High street mainstay Next has reported a full-price year-on-year sales increase of 2% for the three months to 26 October, but store revenue continues to decline.

Store sales were down by 6.3%, while Next’s online arm grew by 9.7% – continuing a pattern the company has analysed and explained in detail over the last 18 months.

Overall year-to-date full-price sales were up by 3.5% on last year, while profit guidance for the full financial year has been maintained at £725 million, which would represent a slight increase of 0.3% on 2018-19.

Next revealed October sales had shown significant growth, perhaps coinciding with the cold and wet weather in the UK prompting consumers to pull the trigger on their autumn-winter purchases.

The retailer said it believed strong sales in July (+6.8%) pulled forward sales from August, while September’s performance was “adversely affected by unusually warm weather”. This was followed by a significant improvement in October, when temperatures fell – and the expectation is that month-on-month sales growth for the rest of the year will not surpass October’s figure of 5%.

Next CEO Simon Wolfson has gone on record regularly over the course of the year to provide detailed economic analysis of the new forces changing the shape of the retail industry. He has said the cost of running stores, where sales are falling, is not yet offset by what the business can make online, where there is 11.1% growth this year so far but significant accompanying operating costs.

Referring to the decline in bricks and mortar shopping in September's half-year statement, Wolfson said the situation is not black and white for Next. Some 50% of online orders are sent to stores for click & collect, and 82% of returns – a central part of the Next online service – come back to stores.

“It is counter-intuitive, but the fact is stores have become an important part of our online service, though their rents are way out of kilter with the value they provide as collection and returns centres,” he noted.

“So, if stores are to remain open, retail rents must fall and fortunately that is exactly what they are doing.”

From an IT perspective, Next’s current areas of focus include expanding its credit system, Next Pay, as well as making enhancements to its cybersecurity function.

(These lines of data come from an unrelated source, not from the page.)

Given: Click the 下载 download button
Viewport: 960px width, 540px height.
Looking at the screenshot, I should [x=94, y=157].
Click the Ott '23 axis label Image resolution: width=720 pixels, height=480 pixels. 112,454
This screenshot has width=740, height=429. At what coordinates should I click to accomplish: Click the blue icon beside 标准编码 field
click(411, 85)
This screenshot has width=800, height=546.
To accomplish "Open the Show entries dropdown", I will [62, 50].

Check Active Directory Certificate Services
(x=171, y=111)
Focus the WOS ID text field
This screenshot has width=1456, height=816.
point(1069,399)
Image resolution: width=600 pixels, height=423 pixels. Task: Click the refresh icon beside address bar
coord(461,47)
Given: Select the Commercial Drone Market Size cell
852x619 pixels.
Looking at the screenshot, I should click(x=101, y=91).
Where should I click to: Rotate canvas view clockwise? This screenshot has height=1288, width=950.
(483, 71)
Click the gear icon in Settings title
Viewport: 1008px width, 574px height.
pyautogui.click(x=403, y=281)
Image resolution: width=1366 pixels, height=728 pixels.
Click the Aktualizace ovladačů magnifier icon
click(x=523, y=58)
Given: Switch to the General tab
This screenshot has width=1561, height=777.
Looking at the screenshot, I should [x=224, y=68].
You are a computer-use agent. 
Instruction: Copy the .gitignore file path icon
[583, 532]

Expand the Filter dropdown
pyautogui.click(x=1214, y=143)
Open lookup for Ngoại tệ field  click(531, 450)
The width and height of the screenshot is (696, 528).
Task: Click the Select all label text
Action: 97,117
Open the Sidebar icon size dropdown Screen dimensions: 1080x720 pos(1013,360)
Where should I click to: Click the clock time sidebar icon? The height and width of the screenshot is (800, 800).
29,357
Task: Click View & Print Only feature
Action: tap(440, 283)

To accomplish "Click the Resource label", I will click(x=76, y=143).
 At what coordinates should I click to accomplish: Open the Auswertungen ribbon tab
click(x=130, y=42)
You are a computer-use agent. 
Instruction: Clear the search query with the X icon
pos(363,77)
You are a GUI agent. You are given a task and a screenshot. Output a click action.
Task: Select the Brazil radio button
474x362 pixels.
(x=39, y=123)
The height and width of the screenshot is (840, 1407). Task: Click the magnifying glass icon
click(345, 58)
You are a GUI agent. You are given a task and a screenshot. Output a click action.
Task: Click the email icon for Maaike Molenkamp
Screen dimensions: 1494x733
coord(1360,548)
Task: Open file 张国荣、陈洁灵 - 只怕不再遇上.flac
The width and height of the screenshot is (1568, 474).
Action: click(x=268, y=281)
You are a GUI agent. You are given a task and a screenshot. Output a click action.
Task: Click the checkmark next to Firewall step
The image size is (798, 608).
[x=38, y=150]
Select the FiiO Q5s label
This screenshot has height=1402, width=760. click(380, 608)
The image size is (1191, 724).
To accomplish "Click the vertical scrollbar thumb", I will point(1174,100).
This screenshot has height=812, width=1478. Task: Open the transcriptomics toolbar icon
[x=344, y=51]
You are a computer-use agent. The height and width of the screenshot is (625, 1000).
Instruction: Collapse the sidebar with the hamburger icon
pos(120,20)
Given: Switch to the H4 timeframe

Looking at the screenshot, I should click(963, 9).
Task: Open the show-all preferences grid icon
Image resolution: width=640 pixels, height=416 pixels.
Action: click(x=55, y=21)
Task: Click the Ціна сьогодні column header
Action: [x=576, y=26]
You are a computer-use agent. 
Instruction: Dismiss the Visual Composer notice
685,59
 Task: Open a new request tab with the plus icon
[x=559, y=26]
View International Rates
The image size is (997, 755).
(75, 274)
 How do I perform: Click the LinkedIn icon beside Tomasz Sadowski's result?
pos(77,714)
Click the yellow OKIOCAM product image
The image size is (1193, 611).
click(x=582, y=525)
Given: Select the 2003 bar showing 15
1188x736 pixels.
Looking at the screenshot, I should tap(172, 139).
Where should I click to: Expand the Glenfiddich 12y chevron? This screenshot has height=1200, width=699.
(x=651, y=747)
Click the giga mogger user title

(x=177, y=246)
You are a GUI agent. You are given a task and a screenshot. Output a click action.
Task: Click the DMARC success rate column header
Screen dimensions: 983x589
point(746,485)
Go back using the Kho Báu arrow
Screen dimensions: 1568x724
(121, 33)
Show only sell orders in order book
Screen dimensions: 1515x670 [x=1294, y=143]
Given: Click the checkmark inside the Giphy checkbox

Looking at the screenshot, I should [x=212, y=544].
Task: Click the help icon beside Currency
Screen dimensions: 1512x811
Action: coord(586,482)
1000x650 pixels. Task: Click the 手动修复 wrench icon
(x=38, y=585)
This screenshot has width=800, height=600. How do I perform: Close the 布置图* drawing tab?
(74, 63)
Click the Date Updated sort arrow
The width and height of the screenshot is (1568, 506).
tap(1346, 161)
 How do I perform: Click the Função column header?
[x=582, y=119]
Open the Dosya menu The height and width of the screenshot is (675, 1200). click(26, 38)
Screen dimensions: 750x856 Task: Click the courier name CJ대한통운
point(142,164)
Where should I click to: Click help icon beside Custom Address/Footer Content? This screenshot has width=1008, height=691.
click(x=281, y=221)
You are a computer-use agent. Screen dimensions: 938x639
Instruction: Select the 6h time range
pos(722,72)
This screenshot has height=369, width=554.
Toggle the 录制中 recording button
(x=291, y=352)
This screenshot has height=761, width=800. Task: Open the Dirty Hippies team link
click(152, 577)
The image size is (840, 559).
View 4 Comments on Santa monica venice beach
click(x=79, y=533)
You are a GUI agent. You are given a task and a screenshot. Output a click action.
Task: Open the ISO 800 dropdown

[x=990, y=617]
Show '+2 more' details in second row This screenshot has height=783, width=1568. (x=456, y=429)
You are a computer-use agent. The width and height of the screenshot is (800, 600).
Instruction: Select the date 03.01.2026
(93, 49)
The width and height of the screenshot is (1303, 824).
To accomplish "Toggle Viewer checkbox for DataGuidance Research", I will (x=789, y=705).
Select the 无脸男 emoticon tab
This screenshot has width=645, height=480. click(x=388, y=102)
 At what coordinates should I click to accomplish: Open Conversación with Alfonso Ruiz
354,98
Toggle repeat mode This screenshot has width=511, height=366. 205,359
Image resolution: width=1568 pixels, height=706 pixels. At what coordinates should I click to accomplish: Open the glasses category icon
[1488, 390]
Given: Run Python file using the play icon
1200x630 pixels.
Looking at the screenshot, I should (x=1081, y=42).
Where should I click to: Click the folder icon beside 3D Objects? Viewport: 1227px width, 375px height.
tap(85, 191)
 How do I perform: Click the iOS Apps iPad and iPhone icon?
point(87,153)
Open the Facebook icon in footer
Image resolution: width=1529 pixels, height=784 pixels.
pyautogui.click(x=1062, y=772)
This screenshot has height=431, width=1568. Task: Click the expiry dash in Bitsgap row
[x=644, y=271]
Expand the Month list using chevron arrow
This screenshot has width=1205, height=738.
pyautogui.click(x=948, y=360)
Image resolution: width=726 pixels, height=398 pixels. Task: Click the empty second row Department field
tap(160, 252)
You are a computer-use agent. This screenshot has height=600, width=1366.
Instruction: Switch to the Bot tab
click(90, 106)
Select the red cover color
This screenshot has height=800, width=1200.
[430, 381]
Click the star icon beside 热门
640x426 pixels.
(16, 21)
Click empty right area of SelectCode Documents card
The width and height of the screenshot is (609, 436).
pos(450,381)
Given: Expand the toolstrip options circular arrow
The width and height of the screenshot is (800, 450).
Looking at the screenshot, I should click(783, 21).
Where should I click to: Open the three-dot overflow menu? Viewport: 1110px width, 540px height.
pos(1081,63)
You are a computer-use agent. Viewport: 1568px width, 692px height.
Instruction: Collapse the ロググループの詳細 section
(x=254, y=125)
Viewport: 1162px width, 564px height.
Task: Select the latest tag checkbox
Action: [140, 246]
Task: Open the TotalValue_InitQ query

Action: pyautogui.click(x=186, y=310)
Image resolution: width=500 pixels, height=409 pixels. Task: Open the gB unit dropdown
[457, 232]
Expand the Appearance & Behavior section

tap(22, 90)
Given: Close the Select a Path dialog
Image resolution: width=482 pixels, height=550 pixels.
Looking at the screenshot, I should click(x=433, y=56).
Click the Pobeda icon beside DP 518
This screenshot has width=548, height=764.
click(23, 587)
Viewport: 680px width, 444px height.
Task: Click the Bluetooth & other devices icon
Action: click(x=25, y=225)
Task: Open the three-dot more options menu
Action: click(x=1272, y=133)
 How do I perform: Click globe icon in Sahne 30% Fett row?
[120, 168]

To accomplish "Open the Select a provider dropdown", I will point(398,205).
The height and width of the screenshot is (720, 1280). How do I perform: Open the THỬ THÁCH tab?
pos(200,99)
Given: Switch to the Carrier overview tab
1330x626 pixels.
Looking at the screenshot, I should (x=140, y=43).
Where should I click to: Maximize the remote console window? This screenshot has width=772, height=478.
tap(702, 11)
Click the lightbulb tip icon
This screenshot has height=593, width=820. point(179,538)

The retailer is also one of several retailers migrating its data to cloud-based systems, and is continually seeking ways to improve logistics and warehouse processes.

As reported by Essential Retail, the retailer is running a ‘Back to IT’ scheme in 2020, encouraging people with IT skills who have been out of work for two years or more to undertake a six-month paid placement that could lead to full-time work within its technology team.